> Problem details
Present every line from the start of the records through the line containing "coordinates (350, 104)." as a Markdown table with the columns Row and Line, skipping any blank lines.
--- Data section Enclosed Below ---
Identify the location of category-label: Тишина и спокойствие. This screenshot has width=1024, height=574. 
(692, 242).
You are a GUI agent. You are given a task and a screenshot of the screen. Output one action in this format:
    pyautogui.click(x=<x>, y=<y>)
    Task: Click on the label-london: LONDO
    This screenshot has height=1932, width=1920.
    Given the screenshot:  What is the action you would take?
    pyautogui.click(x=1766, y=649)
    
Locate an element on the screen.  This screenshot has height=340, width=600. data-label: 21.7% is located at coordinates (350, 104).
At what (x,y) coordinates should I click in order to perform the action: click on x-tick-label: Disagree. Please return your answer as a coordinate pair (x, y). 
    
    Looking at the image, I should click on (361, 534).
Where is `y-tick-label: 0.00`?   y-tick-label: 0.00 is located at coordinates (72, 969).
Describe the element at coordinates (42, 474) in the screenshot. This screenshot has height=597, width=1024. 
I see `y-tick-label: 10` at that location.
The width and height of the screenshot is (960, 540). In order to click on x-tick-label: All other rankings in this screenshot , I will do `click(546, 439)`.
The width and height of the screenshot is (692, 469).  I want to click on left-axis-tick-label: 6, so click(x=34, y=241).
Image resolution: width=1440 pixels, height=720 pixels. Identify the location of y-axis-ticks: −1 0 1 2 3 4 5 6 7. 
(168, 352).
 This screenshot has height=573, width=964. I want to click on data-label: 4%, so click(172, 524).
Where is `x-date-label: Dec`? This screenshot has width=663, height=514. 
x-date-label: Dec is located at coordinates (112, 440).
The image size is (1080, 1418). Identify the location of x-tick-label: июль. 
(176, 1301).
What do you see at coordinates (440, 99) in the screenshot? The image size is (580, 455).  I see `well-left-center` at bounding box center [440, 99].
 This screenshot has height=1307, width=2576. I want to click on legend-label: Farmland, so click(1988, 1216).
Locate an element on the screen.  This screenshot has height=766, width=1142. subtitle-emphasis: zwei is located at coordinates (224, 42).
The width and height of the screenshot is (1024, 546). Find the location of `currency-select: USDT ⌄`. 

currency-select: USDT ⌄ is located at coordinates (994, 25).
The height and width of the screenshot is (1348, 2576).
--- End of Enclosed Data section ---
> Your solution
| Row | Line |
|---|---|
| 1 | Identify the location of category-label: Тишина и спокойствие. This screenshot has width=1024, height=574.  |
| 2 | (692, 242). |
| 3 | You are a GUI agent. You are given a task and a screenshot of the screen. Output one action in this format: |
| 4 |     pyautogui.click(x=<x>, y=<y>) |
| 5 |     Task: Click on the label-london: LONDO |
| 6 |     This screenshot has height=1932, width=1920. |
| 7 |     Given the screenshot:  What is the action you would take? |
| 8 |     pyautogui.click(x=1766, y=649) |
| 9 | Locate an element on the screen.  This screenshot has height=340, width=600. data-label: 21.7% is located at coordinates (350, 104). |